> [GIVEN INSTRUCTION]: Convert the lines, starting with the line that contains "How do I perform: Open" and going on through the final line, into a JSON list of strings with one string per line, omitting any blank lines. Leave the pictures out of your answer.

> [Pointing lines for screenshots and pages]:
================================

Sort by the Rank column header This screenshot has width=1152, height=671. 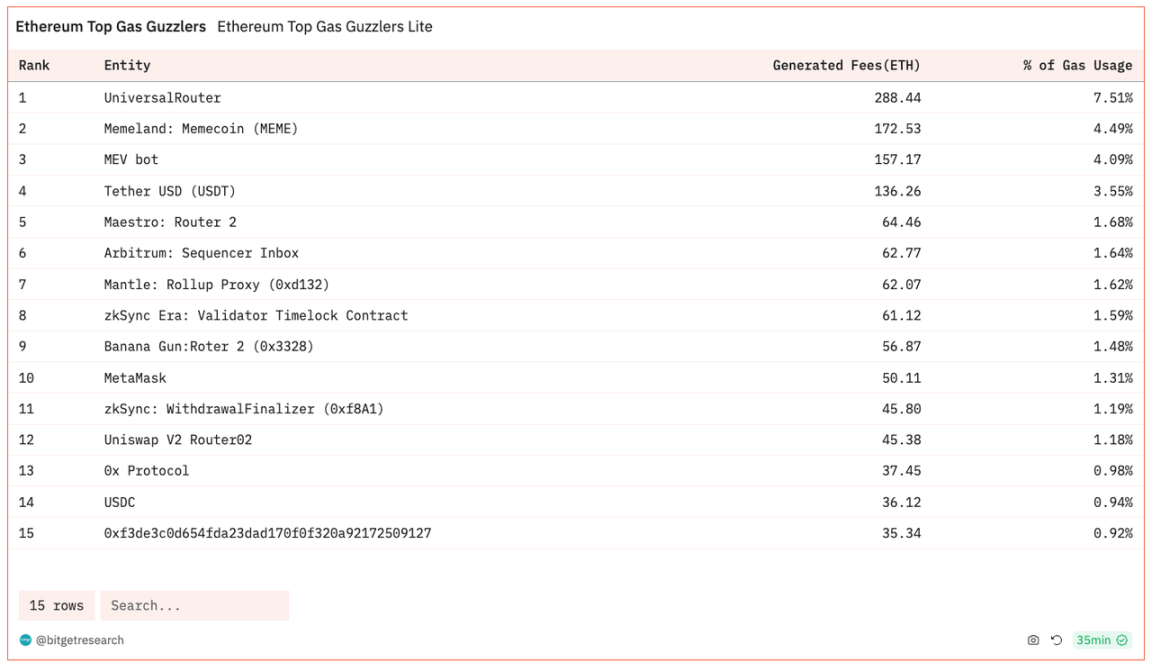(x=34, y=65)
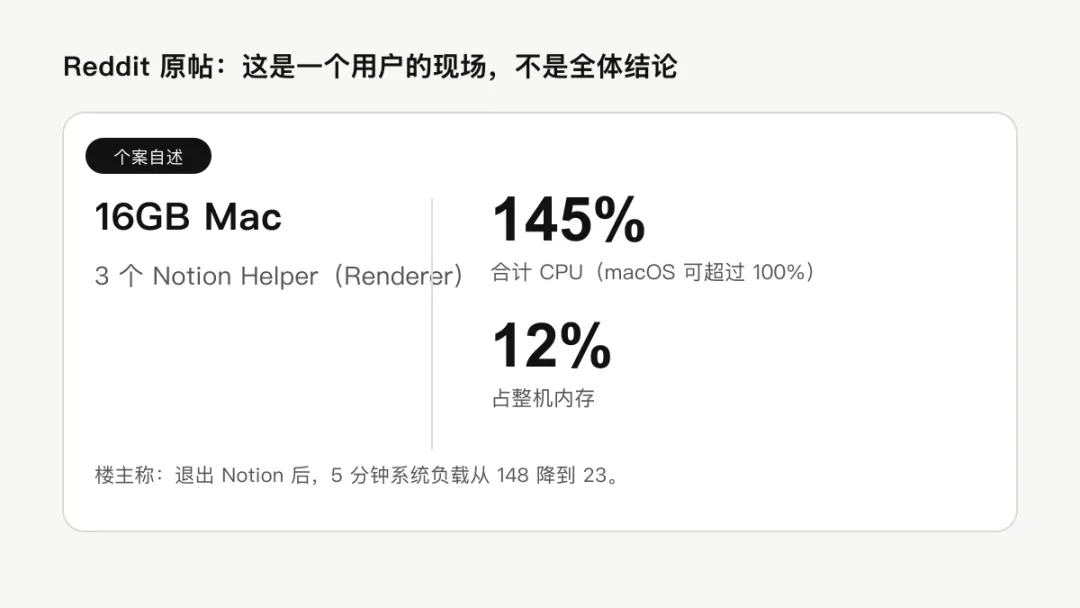This screenshot has width=1080, height=608.
Task: Click the 145% CPU figure
Action: (569, 220)
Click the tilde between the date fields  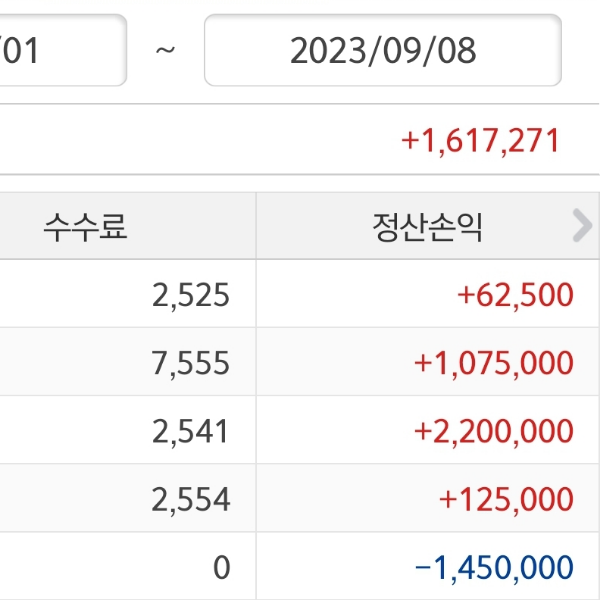(166, 50)
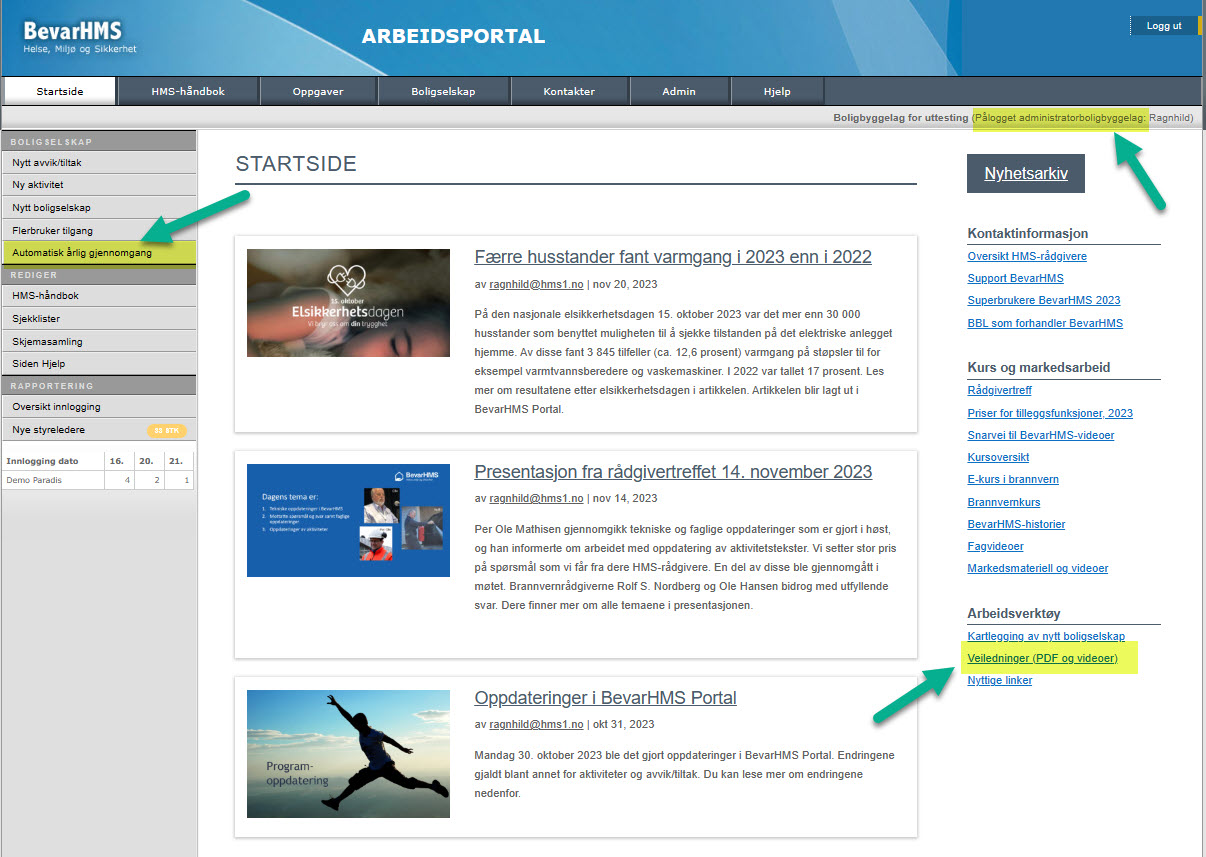Viewport: 1206px width, 857px height.
Task: Select Automatisk årlig gjennomgang in sidebar
Action: click(82, 253)
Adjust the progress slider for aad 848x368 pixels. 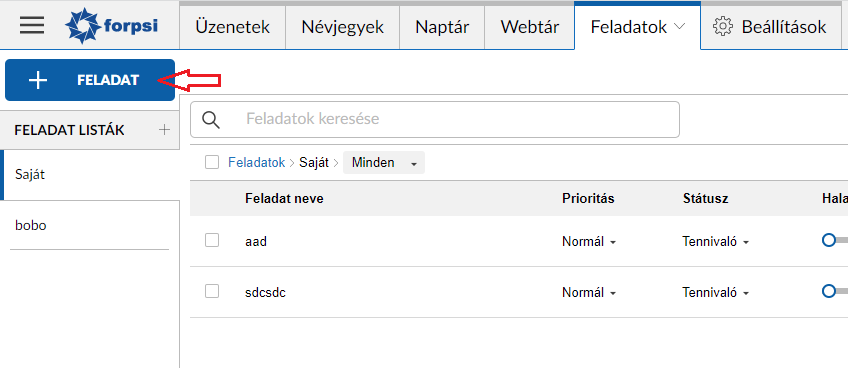click(834, 240)
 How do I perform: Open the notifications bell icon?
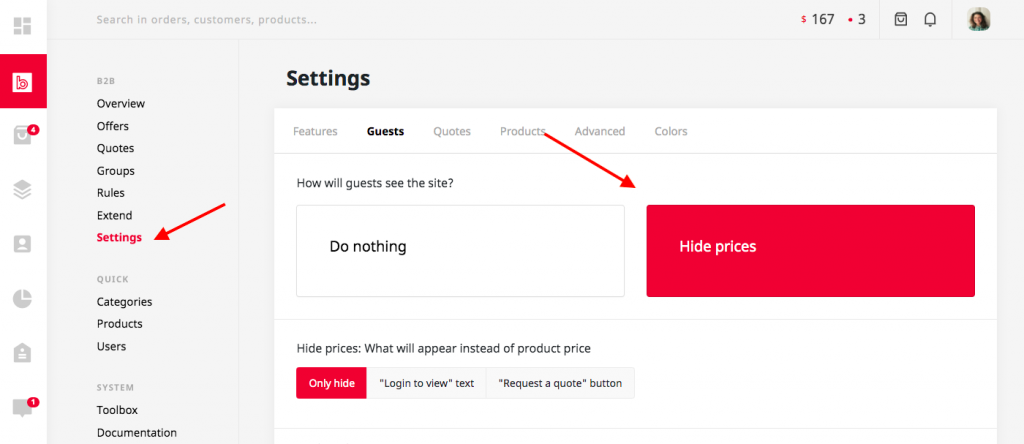coord(930,20)
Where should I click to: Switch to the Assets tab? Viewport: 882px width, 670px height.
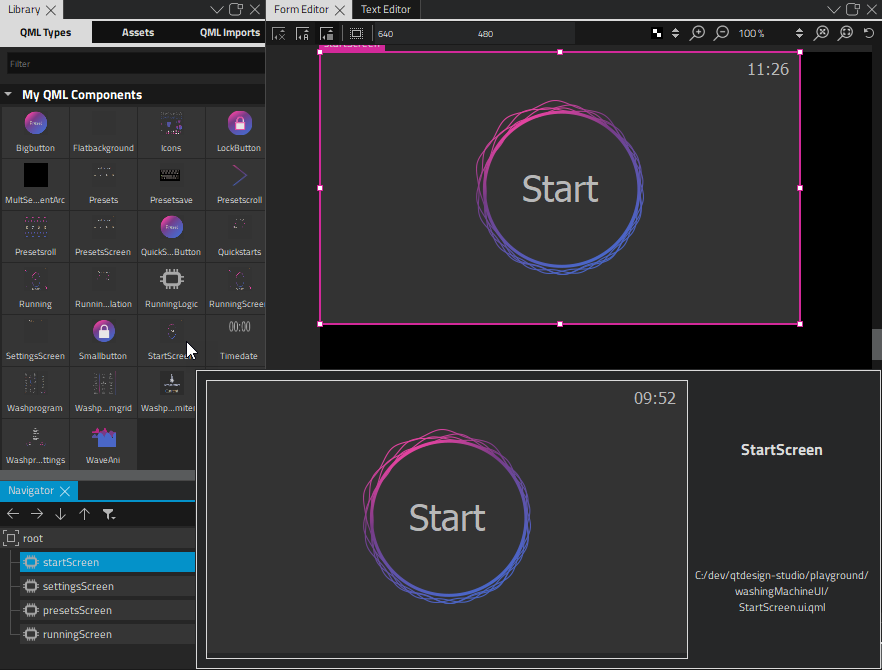pos(138,32)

================================

> [RESPONSE]:
[
  " How do I perform: Open the notifications bell icon?",
  "coord(930,20)",
  "Where should I click to: Switch to the Assets tab? Viewport: 882px width, 670px height.",
  "pos(138,32)"
]